24 Aprile 2024

Grecia, Piazza Victoria e il doloroso fallimento del diritto di asilo

Fortress Europe. È questo il termine che da ormai svariati anni viene utilizzato per indicare la policy europea in fatto di gestione dei flussi migratori. Tale espressione suggerisce un’immagine ben precisa: una roccaforte inespugnabile, circondata da alte mura sormontate da chilometri e chilometri di filo spinato. Ed effettivamente il paragone è calzante se si pensa ai quotidiani respingimenti che avvengono lungo tutti i confini europei – interni ed esterni, marittimi e terrestri – in piena violazione del diritto internazionale.

Ma non si tratta solo di mura difensive, non è una mera questione di attraversamento dei confini. Fortress Europe è molto di più. È un’attitudine, che investe e schiaccia con violenza i miracolati che quel filo spinato riescono a scavalcarlo. È la stella polare che guida i policy makers nella progettazione e implementazione dei sistemi d’asilo europei, complicate e inumane macchine burocratiche il cui unico scopo sembra essere quello di marginalizzare il più possibile richiedenti asilo e rifugiati.
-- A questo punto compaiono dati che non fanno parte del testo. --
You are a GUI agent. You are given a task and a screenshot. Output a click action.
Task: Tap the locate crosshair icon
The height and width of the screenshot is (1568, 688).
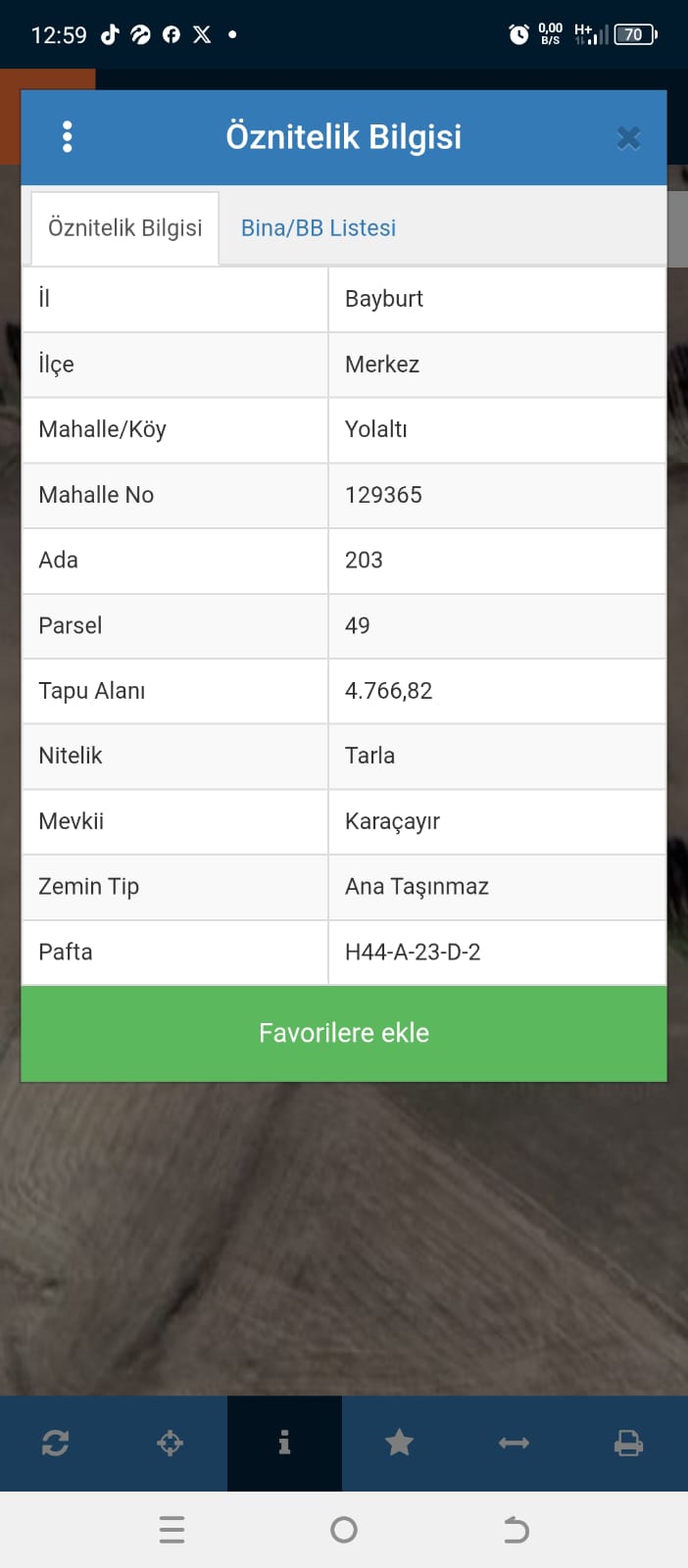(x=171, y=1443)
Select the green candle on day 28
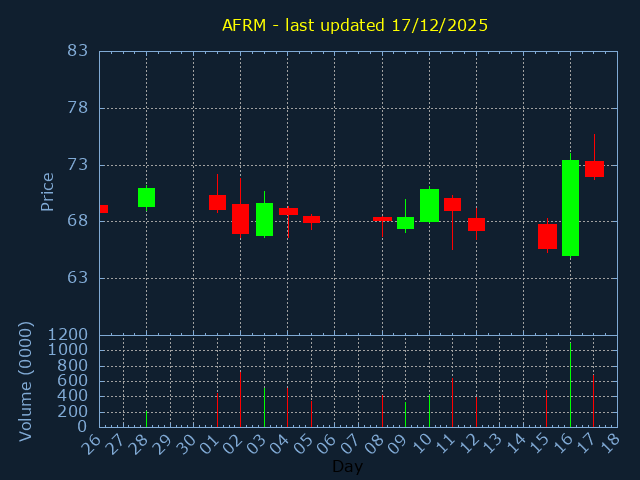The image size is (640, 480). click(x=146, y=197)
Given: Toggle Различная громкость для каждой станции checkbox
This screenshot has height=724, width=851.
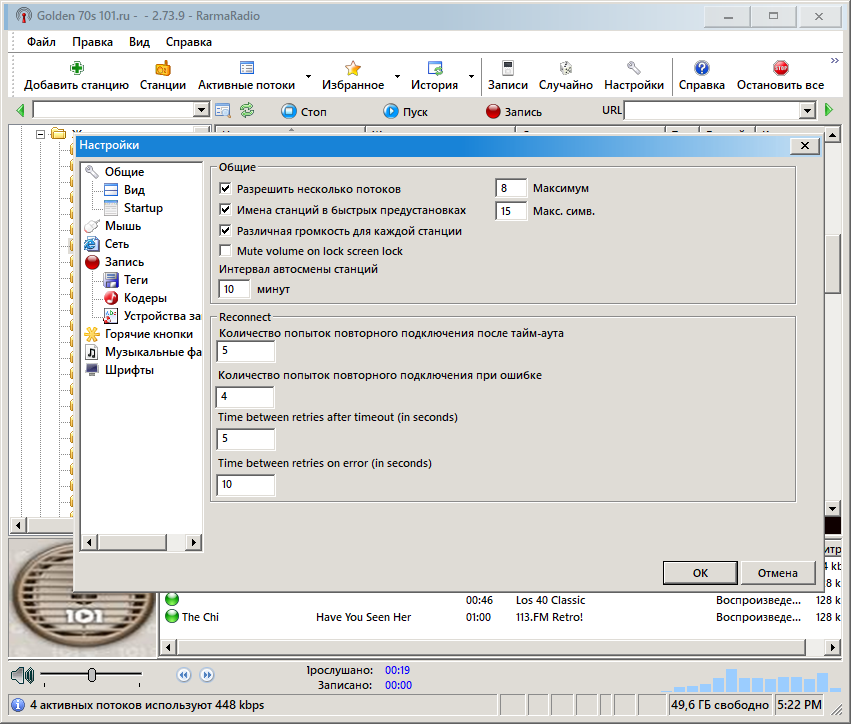Looking at the screenshot, I should [x=225, y=231].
Se è vero che quella della Fortress Europe è una pratica diffusa a vari livelli in tutti i Paesi UE, è anche vero che la Grecia è di sicuro il luogo in cui tutte le storture del sistema si svelano in maniera dolorosamente lampante.

Basti pensare che la legge 4375/2016 – approvata dall’allora Governo di Syriza guidato da Alexis Tsipras a seguito della cosiddetta crisi migratoria del 2015 – ha introdotto un discutibile meccanismo procedurale che si differenzia sulla base del luogo di approdo del potenziale richiedente asilo. Ancora oggi, infatti, la posizione giuridica di chi chiede asilo in un qualsiasi luogo della Grecia continentale e chi invece avanza la medesima richiesta sulle isole risulta molto diversa.

Chi oltrepassa il confine Greco-Turco in corrispondenza di Lesvos, Samos o Chios riceve un permesso di soggiorno che non consente di raggiungere la terraferma. Ciò significa che approdare sulle isole del Mar Egeo equivale a una condanna: i richiedenti asilo sono costretti ad attendere la definizione del proprio status nel luogo di sbarco, con tempi di attesa che spesso e volentieri superano l’anno.

Tale meccanismo porta con sé numerosi risvolti negativi. Primo fra tutti, il sovraffollamento dei campi destinati alla prima accoglienza.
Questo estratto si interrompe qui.